Membros do projeto ‘Linklado’
O Linklado é formado pelos estudantes Samuel Minev Benzecry e Juliano Dantas Portela, e as pesquisadoras do Inpa, Ana Carla Bruno, Ruby Vargas Isla Gordiano, e Noemia Kazue Ishikawa. O projeto também conta com a participação de: Marinete Almeida Costa (Tukano/Ye’pâ-masa), Josmar Pinheiro Lima (Tuyuka/Utãpinopona), Kaina Bruno Brazão, Rafael Estrela Freitas, Laura Corrêa Cavalcante, Odalis Ramos, Rosilene Fonseca Pereira (Piratapuia/Waíkhana), Rosilda Maria Cordeiro da Silva (Tukano/Ye’pâ-masa), Dagoberto Azevedo (Tukano/Ye’pâ-masa), Cristina Quirino Mariano (Tikuna/Magüta) e Dulce Maria Barreto Tenório (Tuyuka/Utãpinopona).
Para Cristina Quirino Mariano, o Linklado está mudando completamente a forma como os indígenas se comunicam entre si usando a tecnologia. "Quando eu escrevia em Português, meus parentes não entendiam direito. Então eu mandava mensagens só no áudio, na minha língua. Agora com o Linklado eu consigo escrever com todas as letras e eles entendem bem. E falei para eles baixarem o Linklado também, agora a gente escreve tudo na nossa língua e a conversa ficou melhor”, diz.

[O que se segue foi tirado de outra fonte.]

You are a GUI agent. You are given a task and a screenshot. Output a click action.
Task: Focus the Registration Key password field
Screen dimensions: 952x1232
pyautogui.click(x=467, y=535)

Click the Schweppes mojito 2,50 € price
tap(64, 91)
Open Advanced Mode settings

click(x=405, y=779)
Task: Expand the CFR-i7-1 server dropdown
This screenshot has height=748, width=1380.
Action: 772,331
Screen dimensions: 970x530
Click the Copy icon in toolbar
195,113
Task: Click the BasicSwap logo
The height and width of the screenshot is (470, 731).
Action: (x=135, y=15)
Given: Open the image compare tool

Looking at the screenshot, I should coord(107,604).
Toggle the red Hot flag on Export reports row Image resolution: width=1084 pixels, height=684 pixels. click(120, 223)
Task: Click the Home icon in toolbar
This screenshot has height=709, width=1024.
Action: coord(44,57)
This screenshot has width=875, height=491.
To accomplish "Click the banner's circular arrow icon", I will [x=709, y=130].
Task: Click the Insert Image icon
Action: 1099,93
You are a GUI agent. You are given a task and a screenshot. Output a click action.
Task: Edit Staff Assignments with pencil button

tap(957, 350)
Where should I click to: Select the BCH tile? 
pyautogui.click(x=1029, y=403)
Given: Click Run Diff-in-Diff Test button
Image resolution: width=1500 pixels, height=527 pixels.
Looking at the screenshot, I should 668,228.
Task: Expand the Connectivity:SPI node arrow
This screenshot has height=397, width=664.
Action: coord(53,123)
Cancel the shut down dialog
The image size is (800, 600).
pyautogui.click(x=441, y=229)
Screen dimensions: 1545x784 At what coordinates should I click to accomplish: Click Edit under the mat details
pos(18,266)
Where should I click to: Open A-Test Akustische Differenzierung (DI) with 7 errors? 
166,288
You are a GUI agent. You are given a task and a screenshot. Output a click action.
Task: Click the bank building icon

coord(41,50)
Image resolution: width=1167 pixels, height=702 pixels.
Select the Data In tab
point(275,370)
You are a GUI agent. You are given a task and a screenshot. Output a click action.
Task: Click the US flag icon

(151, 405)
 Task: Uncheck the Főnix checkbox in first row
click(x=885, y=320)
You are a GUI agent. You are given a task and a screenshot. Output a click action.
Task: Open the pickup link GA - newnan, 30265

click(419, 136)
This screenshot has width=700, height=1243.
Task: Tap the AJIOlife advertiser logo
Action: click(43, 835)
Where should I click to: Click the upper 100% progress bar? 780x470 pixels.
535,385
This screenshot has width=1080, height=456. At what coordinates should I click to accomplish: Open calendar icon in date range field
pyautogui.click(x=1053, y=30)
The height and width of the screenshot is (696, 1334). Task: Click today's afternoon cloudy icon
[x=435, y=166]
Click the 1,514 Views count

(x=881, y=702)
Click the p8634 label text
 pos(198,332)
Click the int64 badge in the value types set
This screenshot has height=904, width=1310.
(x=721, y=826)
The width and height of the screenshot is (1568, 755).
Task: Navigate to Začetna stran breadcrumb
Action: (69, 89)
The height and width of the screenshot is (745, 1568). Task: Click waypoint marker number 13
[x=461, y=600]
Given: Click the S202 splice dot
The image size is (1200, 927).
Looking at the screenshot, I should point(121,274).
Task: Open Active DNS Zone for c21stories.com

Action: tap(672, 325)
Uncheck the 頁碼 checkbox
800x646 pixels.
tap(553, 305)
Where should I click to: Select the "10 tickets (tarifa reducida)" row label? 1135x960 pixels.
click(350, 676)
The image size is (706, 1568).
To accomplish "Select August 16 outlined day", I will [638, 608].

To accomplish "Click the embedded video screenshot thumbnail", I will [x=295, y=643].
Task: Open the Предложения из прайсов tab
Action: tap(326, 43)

“Usando o Linklado também tive a chance de trabalhar como tradutora de livros, o que me ajuda a ter uma renda extra e fazer livros na língua do meu povo Magüta (Tikuna). Por isso, acho que o Linklado merece ganhar o Prêmio Jabuti, porque traz tecnologia para o povo indígena”, acrescenta Cristina.